• Data listing:
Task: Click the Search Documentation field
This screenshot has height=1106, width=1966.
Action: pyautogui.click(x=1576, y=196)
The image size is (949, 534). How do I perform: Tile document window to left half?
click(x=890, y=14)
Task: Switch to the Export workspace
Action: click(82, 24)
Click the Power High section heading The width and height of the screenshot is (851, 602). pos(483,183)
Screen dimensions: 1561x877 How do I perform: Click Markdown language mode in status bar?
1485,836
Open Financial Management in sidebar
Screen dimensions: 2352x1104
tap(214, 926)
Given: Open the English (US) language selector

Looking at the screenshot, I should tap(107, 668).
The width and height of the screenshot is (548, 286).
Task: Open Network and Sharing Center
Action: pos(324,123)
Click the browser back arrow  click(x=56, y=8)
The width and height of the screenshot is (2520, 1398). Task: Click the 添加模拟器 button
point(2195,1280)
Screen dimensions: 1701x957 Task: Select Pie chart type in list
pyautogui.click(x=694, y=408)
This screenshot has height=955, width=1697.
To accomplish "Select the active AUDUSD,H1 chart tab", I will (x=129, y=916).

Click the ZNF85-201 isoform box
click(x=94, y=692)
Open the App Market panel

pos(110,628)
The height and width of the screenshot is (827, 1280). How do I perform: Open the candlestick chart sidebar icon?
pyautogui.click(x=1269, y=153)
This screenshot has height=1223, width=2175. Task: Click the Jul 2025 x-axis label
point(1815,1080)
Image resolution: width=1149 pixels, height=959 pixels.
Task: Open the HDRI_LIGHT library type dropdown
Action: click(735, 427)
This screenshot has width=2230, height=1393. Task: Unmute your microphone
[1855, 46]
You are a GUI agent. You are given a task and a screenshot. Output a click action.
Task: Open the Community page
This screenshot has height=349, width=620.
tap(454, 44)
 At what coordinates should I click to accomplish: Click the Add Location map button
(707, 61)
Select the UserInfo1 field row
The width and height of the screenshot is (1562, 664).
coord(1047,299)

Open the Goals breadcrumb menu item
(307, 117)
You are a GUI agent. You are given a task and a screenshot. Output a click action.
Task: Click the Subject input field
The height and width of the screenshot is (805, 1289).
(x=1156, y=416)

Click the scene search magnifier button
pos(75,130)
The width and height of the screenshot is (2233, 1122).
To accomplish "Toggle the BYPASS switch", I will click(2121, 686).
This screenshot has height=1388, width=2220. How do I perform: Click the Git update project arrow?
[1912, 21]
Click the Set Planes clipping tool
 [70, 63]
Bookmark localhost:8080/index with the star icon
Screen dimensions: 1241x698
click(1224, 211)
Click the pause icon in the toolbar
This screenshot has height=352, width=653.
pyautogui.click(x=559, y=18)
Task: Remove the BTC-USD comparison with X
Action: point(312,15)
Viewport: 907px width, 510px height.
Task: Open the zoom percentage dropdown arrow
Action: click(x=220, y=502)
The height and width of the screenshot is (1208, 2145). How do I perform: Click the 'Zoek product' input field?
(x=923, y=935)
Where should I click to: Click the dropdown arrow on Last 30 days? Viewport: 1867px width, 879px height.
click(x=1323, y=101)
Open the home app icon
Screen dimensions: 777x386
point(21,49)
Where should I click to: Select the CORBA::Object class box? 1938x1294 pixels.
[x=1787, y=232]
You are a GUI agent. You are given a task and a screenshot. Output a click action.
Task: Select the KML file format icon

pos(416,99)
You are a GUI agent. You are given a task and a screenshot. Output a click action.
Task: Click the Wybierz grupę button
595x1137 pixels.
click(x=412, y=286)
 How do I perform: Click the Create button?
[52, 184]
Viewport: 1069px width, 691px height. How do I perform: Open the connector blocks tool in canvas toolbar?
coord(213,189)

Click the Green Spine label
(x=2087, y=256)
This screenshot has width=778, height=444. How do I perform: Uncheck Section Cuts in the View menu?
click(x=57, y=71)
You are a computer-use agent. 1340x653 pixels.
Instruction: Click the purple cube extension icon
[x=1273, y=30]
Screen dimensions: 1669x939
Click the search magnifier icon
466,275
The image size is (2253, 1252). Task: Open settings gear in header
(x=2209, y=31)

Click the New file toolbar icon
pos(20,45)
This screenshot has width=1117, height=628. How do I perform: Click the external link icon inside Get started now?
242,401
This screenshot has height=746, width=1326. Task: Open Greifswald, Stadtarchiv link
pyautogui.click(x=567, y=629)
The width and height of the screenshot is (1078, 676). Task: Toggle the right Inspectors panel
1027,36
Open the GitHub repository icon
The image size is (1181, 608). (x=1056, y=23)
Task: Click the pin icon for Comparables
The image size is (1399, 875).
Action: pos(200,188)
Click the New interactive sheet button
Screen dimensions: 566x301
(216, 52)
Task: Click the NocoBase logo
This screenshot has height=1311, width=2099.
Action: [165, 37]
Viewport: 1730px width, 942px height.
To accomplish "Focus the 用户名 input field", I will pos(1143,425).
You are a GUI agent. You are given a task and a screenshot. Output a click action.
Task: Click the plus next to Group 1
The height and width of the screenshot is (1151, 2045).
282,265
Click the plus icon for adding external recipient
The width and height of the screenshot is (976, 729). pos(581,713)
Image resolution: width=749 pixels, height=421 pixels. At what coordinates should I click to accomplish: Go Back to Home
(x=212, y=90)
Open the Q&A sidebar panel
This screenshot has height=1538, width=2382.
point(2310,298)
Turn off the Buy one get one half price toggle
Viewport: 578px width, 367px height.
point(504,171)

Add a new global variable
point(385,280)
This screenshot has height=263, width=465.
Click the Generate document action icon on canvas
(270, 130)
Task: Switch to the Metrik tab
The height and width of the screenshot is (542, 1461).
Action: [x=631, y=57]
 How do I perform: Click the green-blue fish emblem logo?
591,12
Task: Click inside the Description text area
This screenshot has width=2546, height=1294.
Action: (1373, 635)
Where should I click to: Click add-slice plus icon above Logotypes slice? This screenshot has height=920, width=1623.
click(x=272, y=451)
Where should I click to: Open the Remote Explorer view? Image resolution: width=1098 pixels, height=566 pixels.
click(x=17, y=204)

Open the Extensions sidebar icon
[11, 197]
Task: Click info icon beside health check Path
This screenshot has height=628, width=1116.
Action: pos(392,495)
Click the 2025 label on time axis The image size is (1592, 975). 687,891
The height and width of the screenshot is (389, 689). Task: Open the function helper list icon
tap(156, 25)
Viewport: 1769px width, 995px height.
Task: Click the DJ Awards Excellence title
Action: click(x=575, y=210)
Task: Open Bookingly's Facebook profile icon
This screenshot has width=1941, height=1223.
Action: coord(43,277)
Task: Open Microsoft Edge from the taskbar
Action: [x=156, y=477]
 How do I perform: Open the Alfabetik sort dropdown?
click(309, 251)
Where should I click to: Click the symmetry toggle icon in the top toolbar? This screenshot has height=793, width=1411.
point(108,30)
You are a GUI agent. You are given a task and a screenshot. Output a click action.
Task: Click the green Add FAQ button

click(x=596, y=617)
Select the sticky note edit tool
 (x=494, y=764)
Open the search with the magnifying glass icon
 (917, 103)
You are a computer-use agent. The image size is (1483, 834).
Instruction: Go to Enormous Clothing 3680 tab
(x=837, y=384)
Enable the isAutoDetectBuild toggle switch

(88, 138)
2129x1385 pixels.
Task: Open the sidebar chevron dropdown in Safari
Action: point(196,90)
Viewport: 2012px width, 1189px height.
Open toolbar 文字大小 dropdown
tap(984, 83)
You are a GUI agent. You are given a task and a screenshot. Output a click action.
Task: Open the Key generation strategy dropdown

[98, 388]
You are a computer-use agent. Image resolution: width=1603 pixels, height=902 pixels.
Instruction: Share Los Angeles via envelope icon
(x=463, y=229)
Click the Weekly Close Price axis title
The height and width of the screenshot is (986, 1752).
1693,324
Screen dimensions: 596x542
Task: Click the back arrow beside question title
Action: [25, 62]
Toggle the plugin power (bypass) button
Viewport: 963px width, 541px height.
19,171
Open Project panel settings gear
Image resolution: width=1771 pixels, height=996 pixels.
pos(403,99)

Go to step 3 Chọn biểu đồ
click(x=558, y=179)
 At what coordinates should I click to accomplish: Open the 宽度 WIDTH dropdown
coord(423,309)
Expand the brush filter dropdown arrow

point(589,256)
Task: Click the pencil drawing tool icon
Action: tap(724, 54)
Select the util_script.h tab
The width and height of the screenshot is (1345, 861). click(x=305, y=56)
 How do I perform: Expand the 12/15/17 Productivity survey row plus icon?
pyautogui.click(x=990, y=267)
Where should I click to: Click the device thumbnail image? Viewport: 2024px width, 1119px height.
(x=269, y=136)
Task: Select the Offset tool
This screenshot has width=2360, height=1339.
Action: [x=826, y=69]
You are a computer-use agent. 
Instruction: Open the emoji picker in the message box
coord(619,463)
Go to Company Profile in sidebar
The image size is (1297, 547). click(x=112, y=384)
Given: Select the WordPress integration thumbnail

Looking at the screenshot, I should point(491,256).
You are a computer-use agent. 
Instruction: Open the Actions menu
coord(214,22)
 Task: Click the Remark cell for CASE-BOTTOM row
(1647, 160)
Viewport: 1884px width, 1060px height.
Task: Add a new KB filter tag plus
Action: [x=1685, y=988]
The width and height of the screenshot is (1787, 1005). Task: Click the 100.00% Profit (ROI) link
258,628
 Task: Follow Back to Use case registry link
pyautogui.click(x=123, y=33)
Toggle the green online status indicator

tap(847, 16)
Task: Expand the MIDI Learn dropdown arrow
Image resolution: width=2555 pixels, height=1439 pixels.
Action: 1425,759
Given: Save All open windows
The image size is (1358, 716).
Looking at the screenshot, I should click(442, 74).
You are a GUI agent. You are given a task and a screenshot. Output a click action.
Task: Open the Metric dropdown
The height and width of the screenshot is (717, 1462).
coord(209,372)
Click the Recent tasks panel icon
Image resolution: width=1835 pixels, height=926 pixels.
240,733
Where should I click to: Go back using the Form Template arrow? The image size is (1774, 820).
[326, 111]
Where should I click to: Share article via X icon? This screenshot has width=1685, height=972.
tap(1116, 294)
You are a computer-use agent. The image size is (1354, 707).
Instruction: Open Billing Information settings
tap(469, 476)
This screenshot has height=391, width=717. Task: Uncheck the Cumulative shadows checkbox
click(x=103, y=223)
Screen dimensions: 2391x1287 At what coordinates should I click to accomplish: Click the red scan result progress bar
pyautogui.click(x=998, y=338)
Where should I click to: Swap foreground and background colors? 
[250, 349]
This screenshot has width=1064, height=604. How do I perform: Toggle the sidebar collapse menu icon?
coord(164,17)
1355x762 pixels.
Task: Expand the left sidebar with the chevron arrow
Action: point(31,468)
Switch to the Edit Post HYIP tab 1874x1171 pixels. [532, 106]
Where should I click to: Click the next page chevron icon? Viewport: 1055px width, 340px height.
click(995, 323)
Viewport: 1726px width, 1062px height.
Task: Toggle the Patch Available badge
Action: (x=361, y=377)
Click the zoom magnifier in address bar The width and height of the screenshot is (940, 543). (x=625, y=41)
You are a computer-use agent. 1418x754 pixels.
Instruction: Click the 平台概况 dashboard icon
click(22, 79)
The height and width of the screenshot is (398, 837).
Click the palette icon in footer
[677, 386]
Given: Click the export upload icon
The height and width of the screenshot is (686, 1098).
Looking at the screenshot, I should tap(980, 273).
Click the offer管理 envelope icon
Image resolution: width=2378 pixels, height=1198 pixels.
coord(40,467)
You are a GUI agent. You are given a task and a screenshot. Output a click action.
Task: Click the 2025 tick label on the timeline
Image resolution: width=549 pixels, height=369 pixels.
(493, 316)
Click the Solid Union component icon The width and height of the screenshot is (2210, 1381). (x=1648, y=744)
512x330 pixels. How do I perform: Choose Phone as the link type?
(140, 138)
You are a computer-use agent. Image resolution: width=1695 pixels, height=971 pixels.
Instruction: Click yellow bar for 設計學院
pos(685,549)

• What to produce:
Both the first line of the records above and the line containing "Open Financial Management in sidebar" are to be transcribed exactly, together with every line between them, and nothing else.

• Response to this exercise:
Task: Click the Search Documentation field
This screenshot has height=1106, width=1966.
Action: pyautogui.click(x=1576, y=196)
The image size is (949, 534). How do I perform: Tile document window to left half?
click(x=890, y=14)
Task: Switch to the Export workspace
Action: click(82, 24)
Click the Power High section heading The width and height of the screenshot is (851, 602). pos(483,183)
Screen dimensions: 1561x877 How do I perform: Click Markdown language mode in status bar?
1485,836
Open Financial Management in sidebar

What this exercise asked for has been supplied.